Document passage:
Email deliverability advice accumulates myths faster than most technical domains. Some myths survive from the SpamAssassin era of keyword-based filtering that no longer describes how Gmail or Microsoft filter email in 2026. Others misrepresent how authentication, reputation, and ISP filtering actually work. Acting on deliverability myths produces unnecessary restrictions on legitimate email practices or false confidence that technical problems are being addressed when they are not. This guide corrects twelve of the most commonly repeated deliverability misconceptions with current evidence.
Myth 1: Spam Words in Subject Lines Send Email to Spam
The myth: Using words like "FREE," "URGENT," "Limited time offer," or excessive punctuation in subject lines will trigger spam filters and send email to the spam folder.
The reality: For senders with established High Gmail domain reputation, subject line keyword scoring contributes minimally to Gmail's filtering decision. Gmail's spam filter primarily evaluates sender reputation and recipient engagement history — a sender with High domain reputation and a history of engaged recipients will reach the inbox regardless of subject line language. The spam words concern is significantly more relevant for: (a) senders with poor reputation where every negative signal compounds, (b) senders delivering to corporate gateways (Proofpoint, Barracuda) where content scoring plays a larger role, and (c) new senders without established reputation history.
What actually matters: Deceptive subject lines (claiming to be a response to an inquiry when there was no inquiry) generate complaint spikes from recipients who feel misled. The complaint rate from deceptive subject lines is the deliverability threat — not the keyword content of honest promotional subject lines.
Myth 2: High Open Rates Guarantee Inbox Placement
The myth: If open rates are high, emails must be reaching the inbox because people cannot open email in the spam folder.
The reality: Open rate is not a reliable deliverability metric for two reasons. First, iOS Mail Privacy Protection (MPP), Gmail's image proxying, and corporate email security scanners artificially inflate open rates by loading tracking pixels without any human opening the email. A programme seeing 45% open rates may have 15-20% of those "opens" being machine opens from MPP or security scanners rather than human opens. Second, inbox placement can degrade gradually — as spam rate climbs, Gmail routes an increasing percentage of messages to the Promotions tab or spam folder, but the messages that do reach the inbox still generate opens. Open rate decline may lag inbox placement decline by weeks as the mix of inbox/spam placement shifts gradually.

Data listing:
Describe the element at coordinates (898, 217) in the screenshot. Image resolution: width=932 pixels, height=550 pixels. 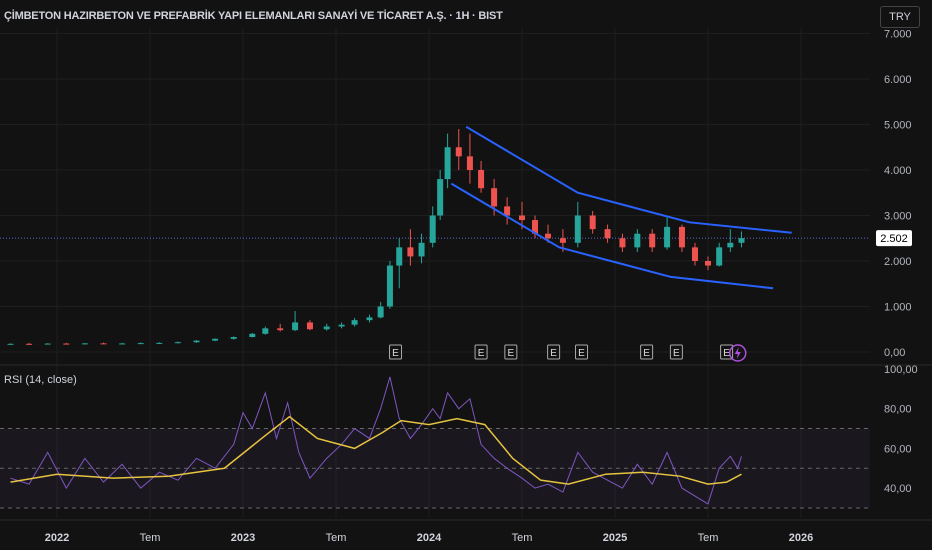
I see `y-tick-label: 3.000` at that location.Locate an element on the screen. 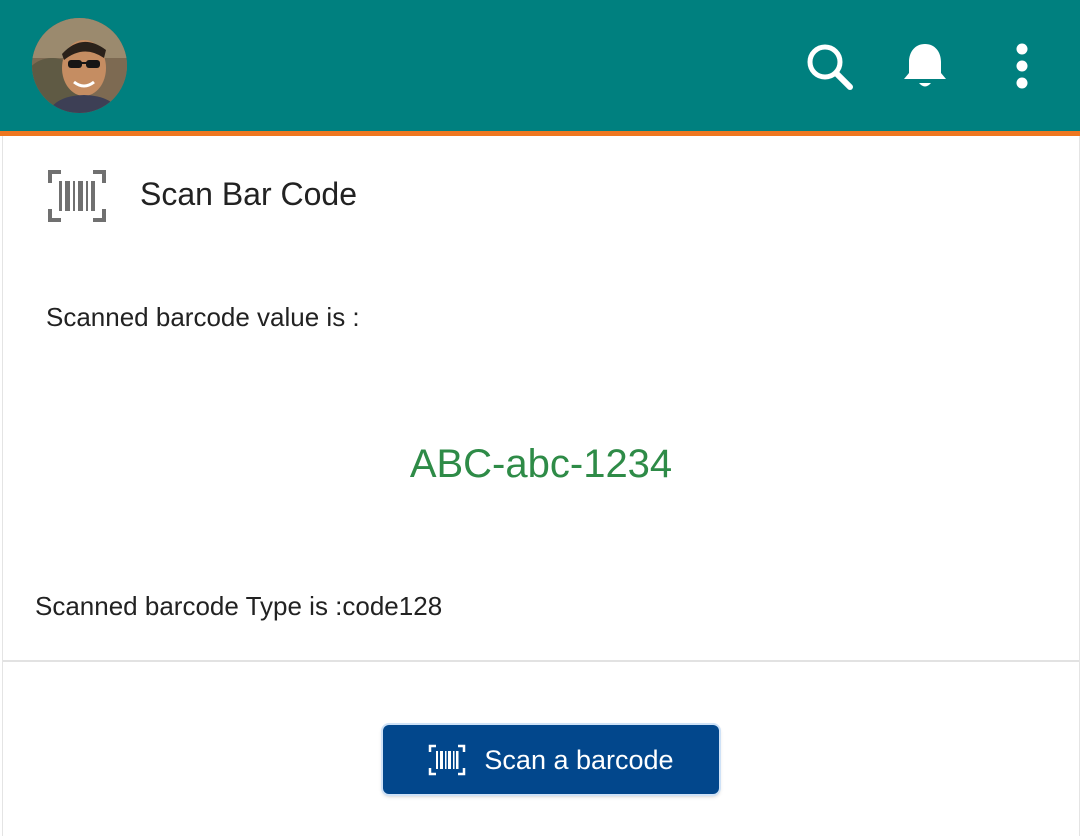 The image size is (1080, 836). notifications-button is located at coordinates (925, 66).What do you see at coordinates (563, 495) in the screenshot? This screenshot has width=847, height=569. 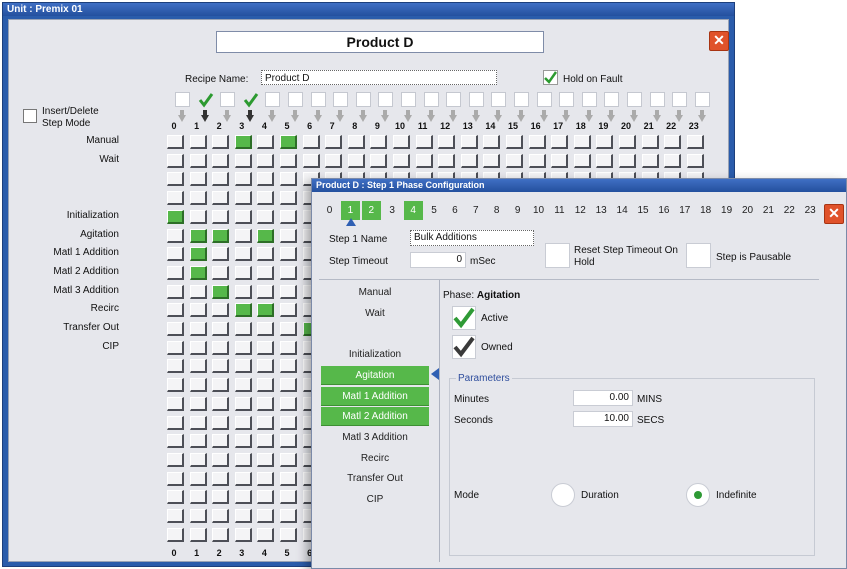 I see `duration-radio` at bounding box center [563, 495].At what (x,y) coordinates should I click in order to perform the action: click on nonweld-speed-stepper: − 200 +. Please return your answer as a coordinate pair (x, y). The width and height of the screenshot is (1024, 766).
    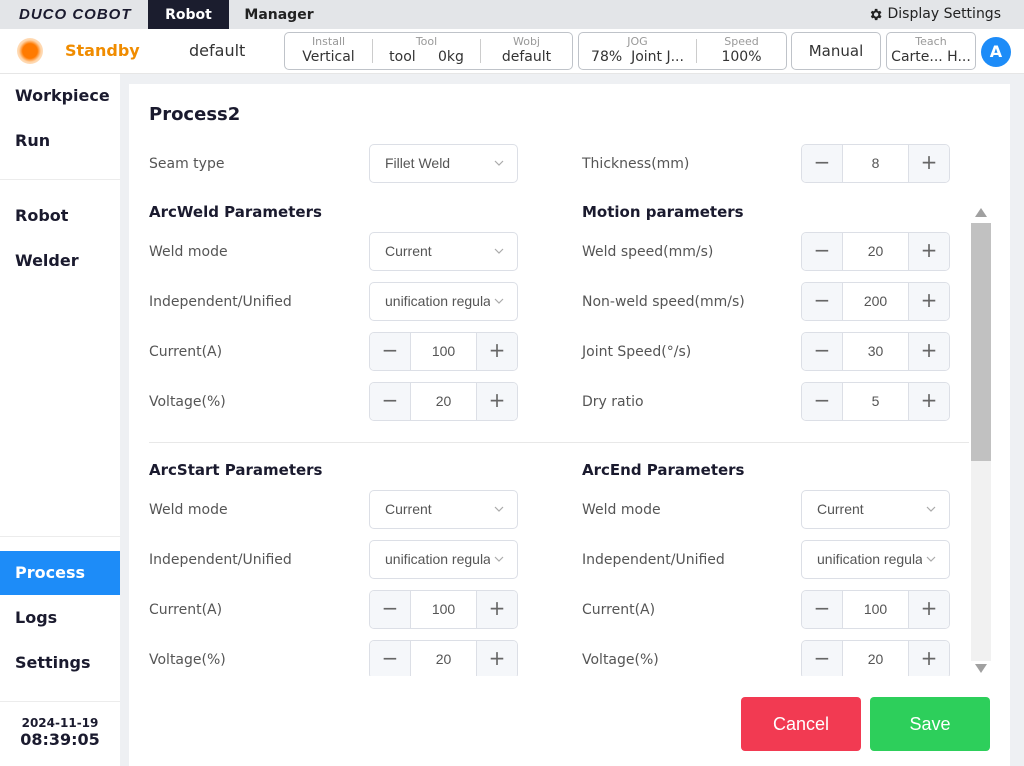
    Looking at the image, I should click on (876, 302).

Questions:
1. Decide whether each statement agrees with the email deliverability guide above. Answer yes or no for each, quoting the words from the guide that settle it.
(a) Content scoring counts for more at corporate gateways such as Proofpoint and Barracuda.
(b) The guide corrects ten deliverability misconceptions.
(c) A drop in open rate tends to show up before a drop in inbox placement.
2. Carry on with the email deliverability guide from where it stops.

Written answers:
1.
(a) Yes: "senders delivering to corporate gateways (Proofpoint, Barracuda) where content scoring plays a larger role"
(b) No: "This guide corrects twelve of the most commonly repeated deliverability misconceptions"
(c) No: "Open rate decline may lag inbox placement decline by weeks"

2.
What to monitor instead: Gmail Postmaster Tools domain reputation and spam rate provide direct evidence of inbox placement quality. Click-to-open rate (clicks divided by opens) filters out machine opens and shows genuine human engagement with the content.
Myth 3: IP Warmup Only Matters for New IPs
The myth: Once an IP is warmed up, it stays warm indefinitely. There is no need to think about warming again.
The reality: IP reputation decays with inactivity. An IP that built High SNDS reputation over 12 months of active sending will see that reputation degrade if sending from that IP stops for 60-90 days. ISPs weight recent sending history more heavily than historical sending history — the pattern from the past 30-60 days matters more than the pattern from 18 months ago.
The practical implication: Seasonal senders (holiday e-commerce stores that send heavily in October-December and minimally in January-March) should implement a mini-warmup protocol when resuming high volume after a sending pause of 8+ weeks. Re-warm by starting at 20-30% of the previous peak volume and scaling up over 2-3 weeks rather than jumping immediately to full seasonal volume. This mini-warmup prevents the throttle and blocking events that occur when a previously warmed IP resumes high-volume sending after a dormant period.
Myth 4: Removing the Unsubscribe Link Reduces Unsubscribes
The myth: Making unsubscribing difficult or hiding the unsubscribe link will keep subscribers on the list longer and reduce the unsubscribe rate.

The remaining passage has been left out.